[Opening Excerpted text section]

Related
Topics
As Venezuela says President Hugo Chávez has undergone successful cancer surgery in Cuba, we revisit a 2009 interview in which he discusses climate change and President Obama. Democracy Now!’s Amy Goodman spoke with Chávez at the United Nations Climate Change Conference in Copenhagen. He called the summit undemocratic and accused world leaders of only seeking a face-saving agreement. “We must reduce all the emissions that are destroying the planet,” said Chávez. “That requires a change in the economic model: we must go from capitalism to socialism.”
AMY GOODMAN: This is Democracy Now!, democracynow.org, The War and Peace Report. I’m Amy Goodman. Venezuelan President Hugo Chávez spared no criticism of the climate conference in Copenhagen. At a joint news conference he held with the Bolivian president, Evo Morales, on Friday afternoon—this was before President Obama announced the accord—Chávez called the proceedings undemocratic and accused world leaders of only seeking a face-saving agreement. He described President Obama as having won the “Nobel War Prize” and said the world still smelled of sulfur, referring to his comments about President Bush at the United Nations last year.
Well, shortly after the news conference, I caught up with President Chávez for a few minutes.
AMY GOODMAN: You sell more oil to the United States than any country but Canada. Your economy depends on oil, yet you are here at a climate change summit. What’s your proposal?
PRESIDENT HUGO CHÁVEZ: [translated] The problem is not the oil, but what they do with the oil. The United States is the biggest spender of oil and of all the planet resources. Oil is a very valuable resource for life—electric heaters. We must have to transition ourselves to a post-oil era. And that’s what we must discuss: searching and developing new sources of energy. And that requires scientific research. That requires investment. And the developed countries must be the ones to assume this responsibility first.

[Closing Excerpted text section]
[Opening Exercise data section]

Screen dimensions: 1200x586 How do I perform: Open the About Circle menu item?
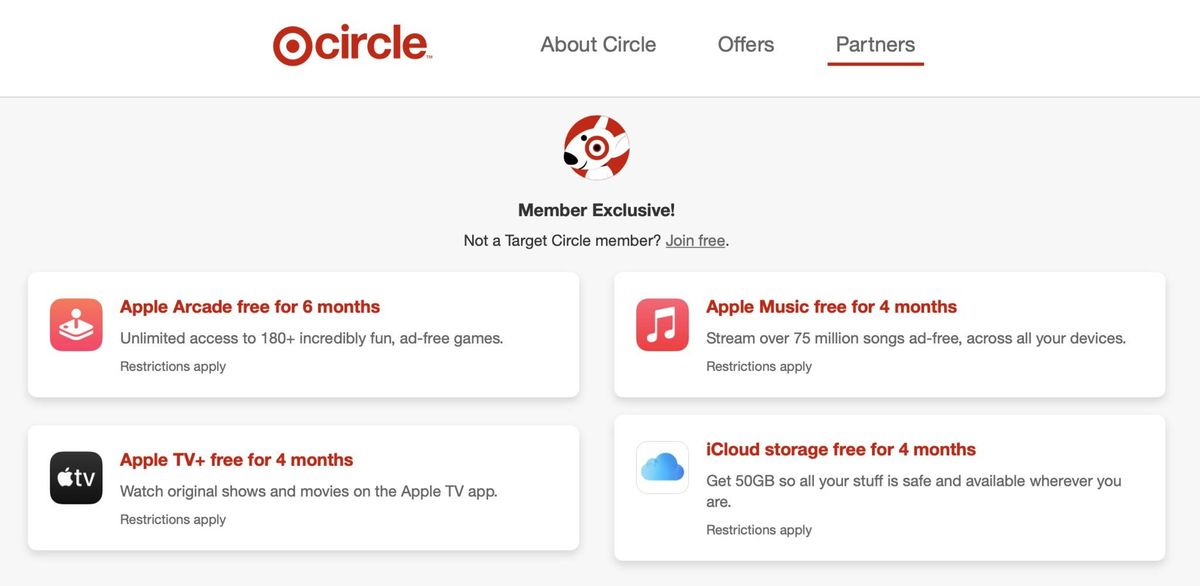coord(597,44)
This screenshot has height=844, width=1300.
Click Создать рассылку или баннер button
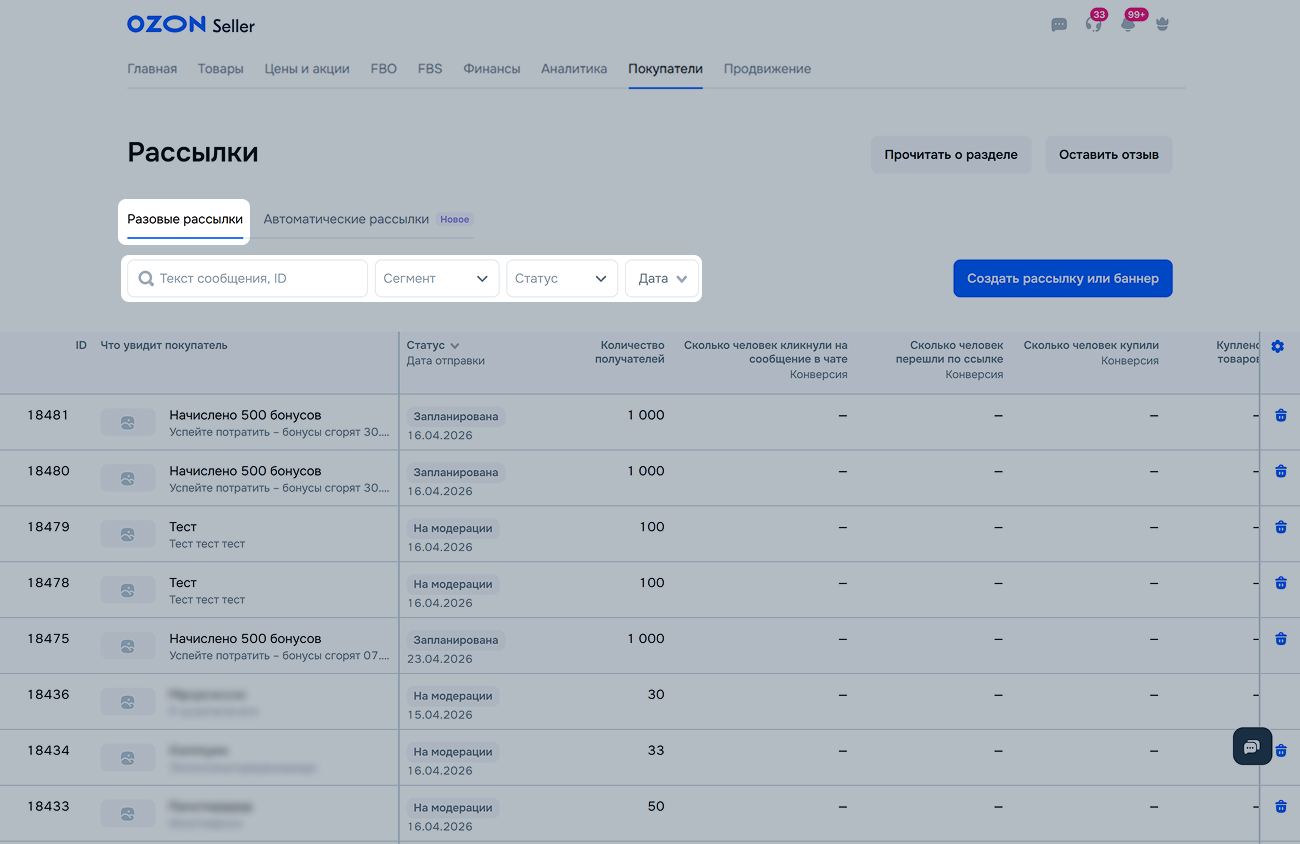[1062, 279]
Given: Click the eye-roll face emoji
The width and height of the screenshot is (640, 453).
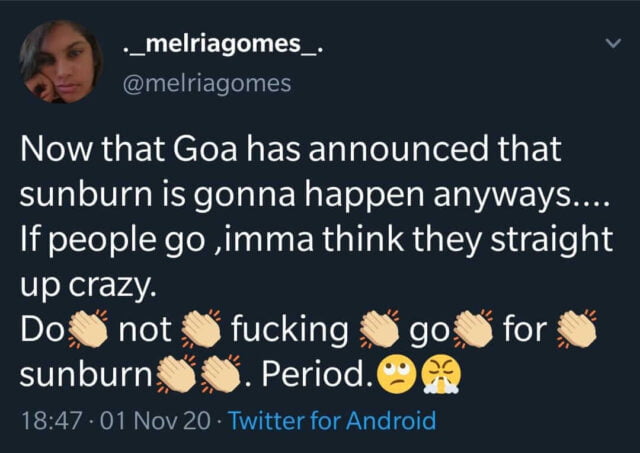Looking at the screenshot, I should 394,375.
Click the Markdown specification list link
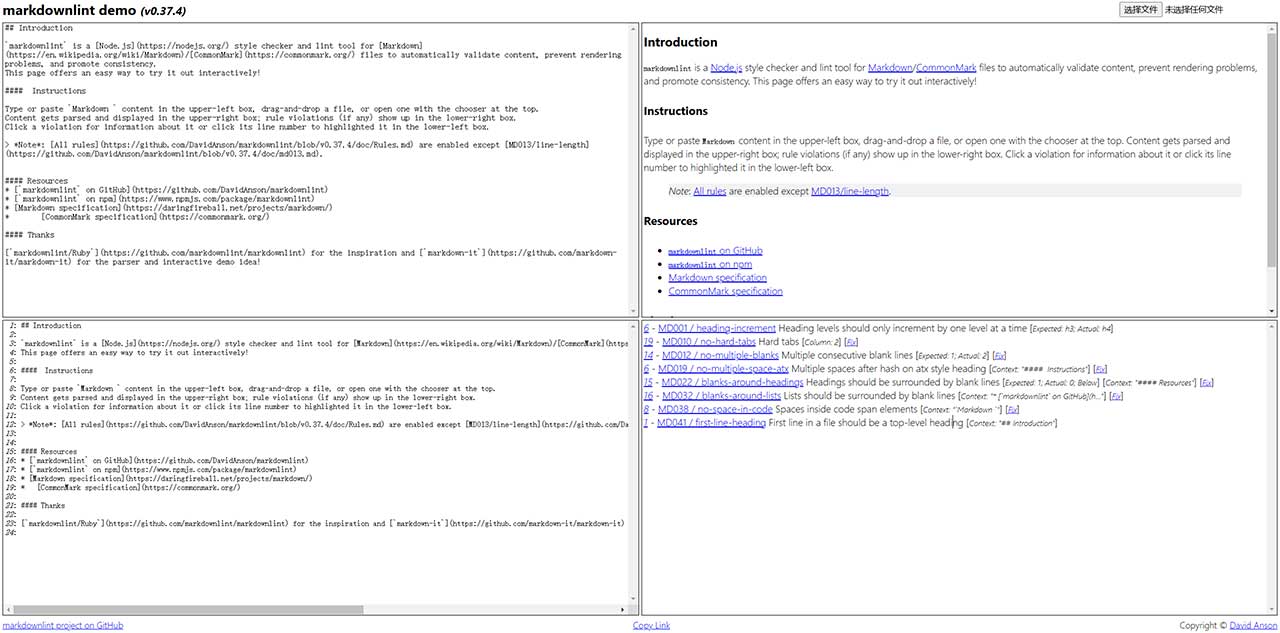 (717, 277)
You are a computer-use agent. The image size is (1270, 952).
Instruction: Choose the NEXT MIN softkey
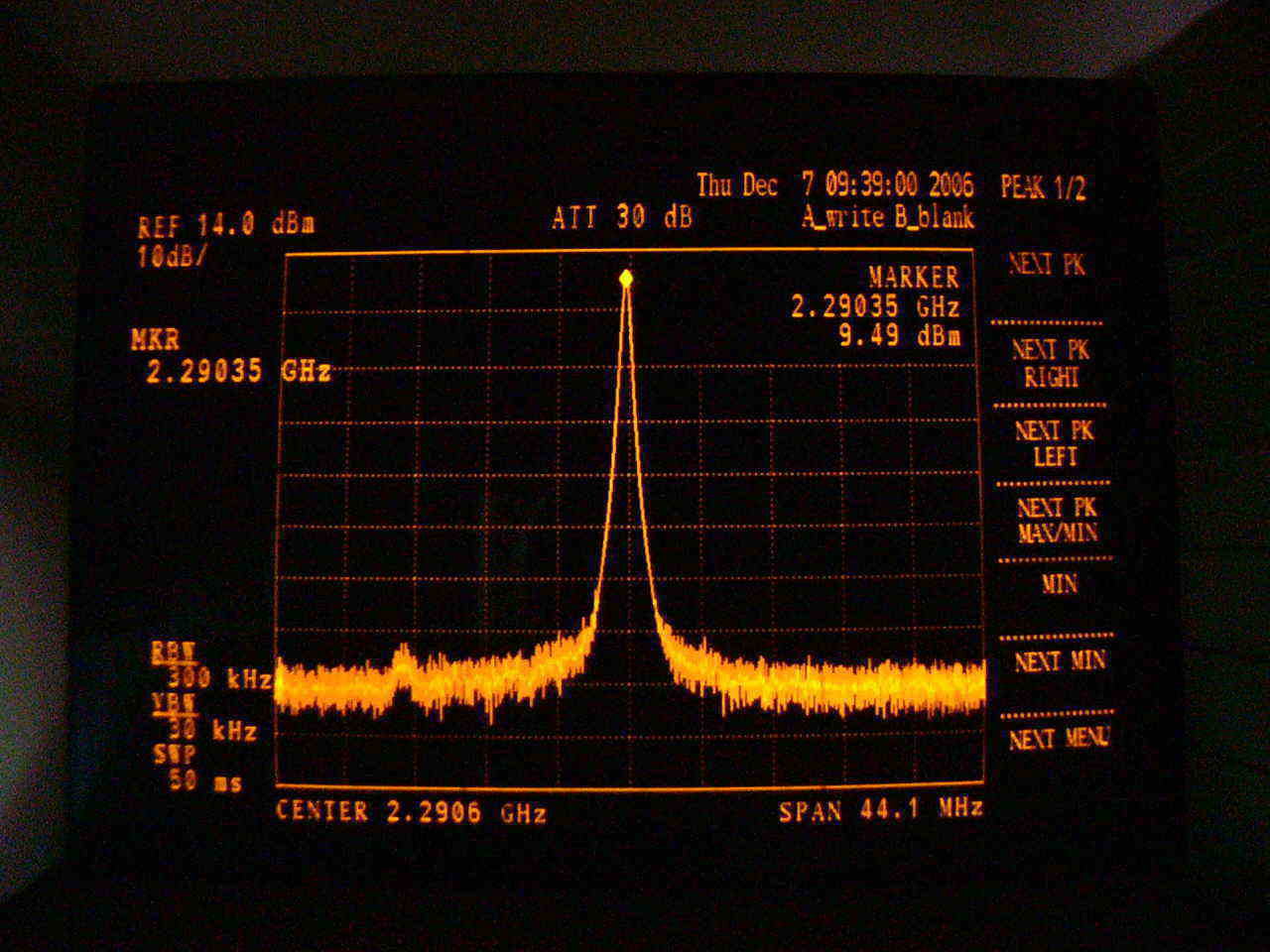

[Closing Exercise data section]

■ Prompt A
Echo the part of the Chávez interview transcript starting with "AMY GOODMAN: This" and going on through "a few minutes.".
■ Prompt B
In the Chávez interview transcript, whom did Chávez hold a joint news conference with in Copenhagen?

■ Written answer A
AMY GOODMAN: This is Democracy Now!, democracynow.org, The War and Peace Report. I’m Amy Goodman. Venezuelan President Hugo Chávez spared no criticism of the climate conference in Copenhagen. At a joint news conference he held with the Bolivian president, Evo Morales, on Friday afternoon—this was before President Obama announced the accord—Chávez called the proceedings undemocratic and accused world leaders of only seeking a face-saving agreement. He described President Obama as having won the “Nobel War Prize” and said the world still smelled of sulfur, referring to his comments about President Bush at the United Nations last year.
Well, shortly after the news conference, I caught up with President Chávez for a few minutes.

■ Written answer B
Bolivian president Evo Morales